Mindestens vier Mal wird ein Mieterstreit um monatlich einen Euro Stromkosten bis September einen Richter und diverse Anwälte beschäftigt haben.

Böblingen: Marc Schieferecke (eck)

S-Ost – Dieses Gerichtsverfahren hat wahlweise das Gewicht eines Stromzählers oder einer Rolle Elektrokabel. Heinz Müllers Garage ist ohne Strom. Was für den 75 Jahre alten Herrn ein misslicher Umstand ist, denn sein Garagentor lässt sich nur elektrisch öffnen und schließen – oder umständlich. Mit einer Zange kann er an einem Rad drehen. Bis Müller dann sein Auto aus der Garage fahren kann, „dauert es aber über eine Stunde“. So hat er es vor Gericht versichert, an Eides statt. Deshalb hätte er gern wieder Strom.

 

Den will seine Vermieterin ihm aber keinesfalls anschließen. Auch nicht vorübergehend, obwohl „das doch sehr vernünftig wäre“. Diesen Halbsatz spricht der Richter Ludwig Schumacher. In einer Verhandlungspause wird er nachher sagen, dass die Zahl der zumindest vordergründig kuriosen Verfahren wegen Mietstreitigkeiten mit dem Mietniveau steigt. Mieter fühlen sich von Erhöhungen gepiesackt und schlagen zurück. Vermieter wollen ihre Wohnungen leerräumen, weil sie bei Neuvermietungen kräftig aufschlagen können.

Die Kündigung war rechtswidrig

In diesem Verfahren spielt Vernunft offenkundig nicht die entscheidende Rolle. Es ist bereits der zweite Prozess um Stromkosten von höchstens einem Euro monatlich. Die hat Heinz Müller nach Lesart seiner Vermieterin illegal abgezweigt, auf Kosten der Hausgemeinschaft. Dass Müller nichts abzweigte, sondern die Leitungen einschließlich der Steckdose in seiner Garage seit Bau des Hauses so lagen, wie sie heute noch liegen, interessiert dabei nicht. Seine Vermieterin kappte ihm als Strafe für den Frevel die Leitung und kündigte ihm obendrein den Mietvertrag, nicht für die Garage, gleich für die ganze Wohnung.

Dass die Kündigung rechtswidrig war, ist das Ergebnis des ersten Prozesses wegen der Steckdose in Müllers Garage. Den haben Müller und sein Rechtsanwalt Ulrich-Michael Weiss uneingeschränkt gewonnen.
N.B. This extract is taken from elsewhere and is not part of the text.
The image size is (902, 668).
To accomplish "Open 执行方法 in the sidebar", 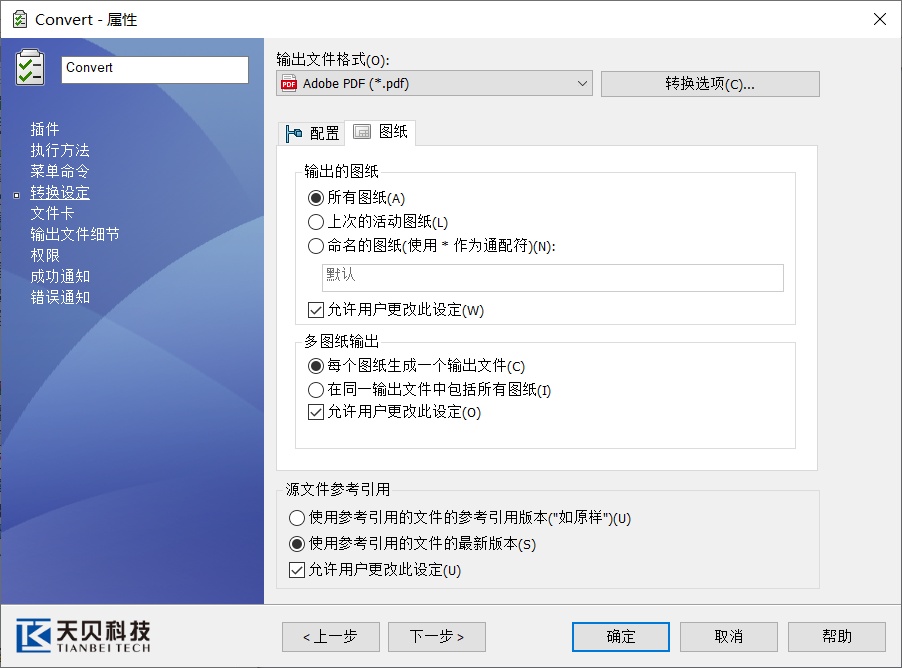I will (x=60, y=150).
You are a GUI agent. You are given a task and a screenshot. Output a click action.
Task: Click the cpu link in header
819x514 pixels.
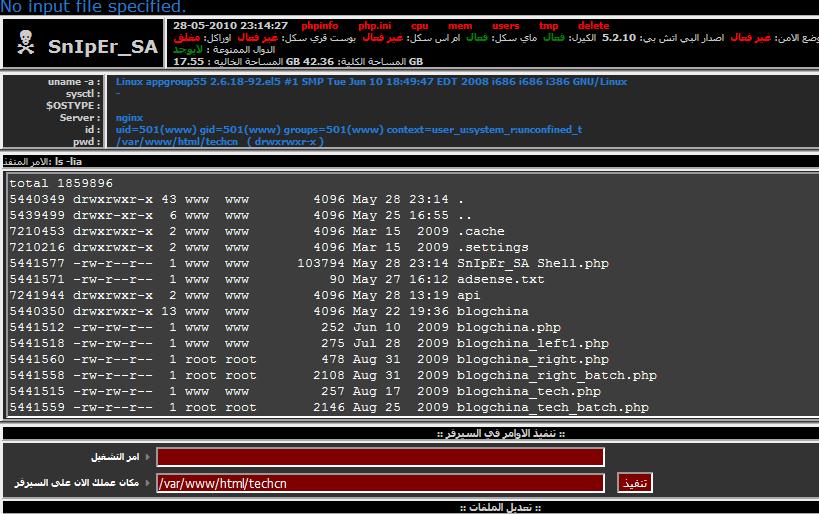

Der alte Herr darf in seiner Wohnung bleiben – oder auch nicht, denn die Gegenseite ging umgehend in die Berufung. Ein dritter Prozess wird also folgen. Selbstverständlich möchte Müller auch danach weiter in seiner Wohnung an der Haußmannstraße leben, aber einstweilen hätte er erstmal gern wieder Strom.

Es könnte ein zusätzlicher Stromzähler montiert werden

Der Richter ergründet die Möglichkeiten, Müllers Garage wieder ans Netz anzuschließen. Die einfachste wäre, die Kabel dort wieder zu verbinden, wo sie gekappt wurden – aber eben ohne, dass der Verbrauch von Müllers Garagentor abgerechnet werden könnte. Zwischen den gekappten Enden könnte ein Stromzähler montiert werden. Das ist Möglichkeit zwo. Oder aus einer Steckdose in der Wohnung des alten Herrn könnte die Elektrizität abgezweigt und ein Kabel in seine Garage hinein verlegt werden.

„Finden wir eine Lösung?“, fragt Schumacher. Jörg Staudenmayer, ein gewichtiger Mann von Caroll Burdick, einer gewichtigen Kanzlei mit weltweiten Niederlassungen, zieht sich mit seiner Mandantin zum Gespräch zurück, um die Frage korrekt beantworten zu können.

Die Antwort lautet: Der alte Herr darf ein Kabel von seiner Wohnung in seine Garage legen, allerdings nur vorübergehend. Eben dies hatte Müller schon getan – worauf ihm sein Mietvertrag noch einmal gekündigt wurde, diesmal wegen Brandgefahr. Zum Verlegen des neuen Kabels, sagt Staudenmayer, müsse Müller „eine Fachfirma beauftragen, auf seine Kosten“. Die Zahl von 300 bis 400 Euro schwirrt durch den Gerichtssaal. Schumacher gibt zu bedenken, dass ein Stromanschluss Vermietersache sei.

Dann würde er gern sein Urteil verkünden, wogegen Staudenmayer allerdings Einspruch erhebt. Er habe das letzte Schreiben der Gegenseite noch nicht erhalten und wolle erst darauf antworten. So wird der Fall Steckdose – mindestens – ein viertes Mal einen Richter beschäftigen. Am 9. September wird Schumacher das Urteil im Saal 302 des Amtsgerichts verkünden.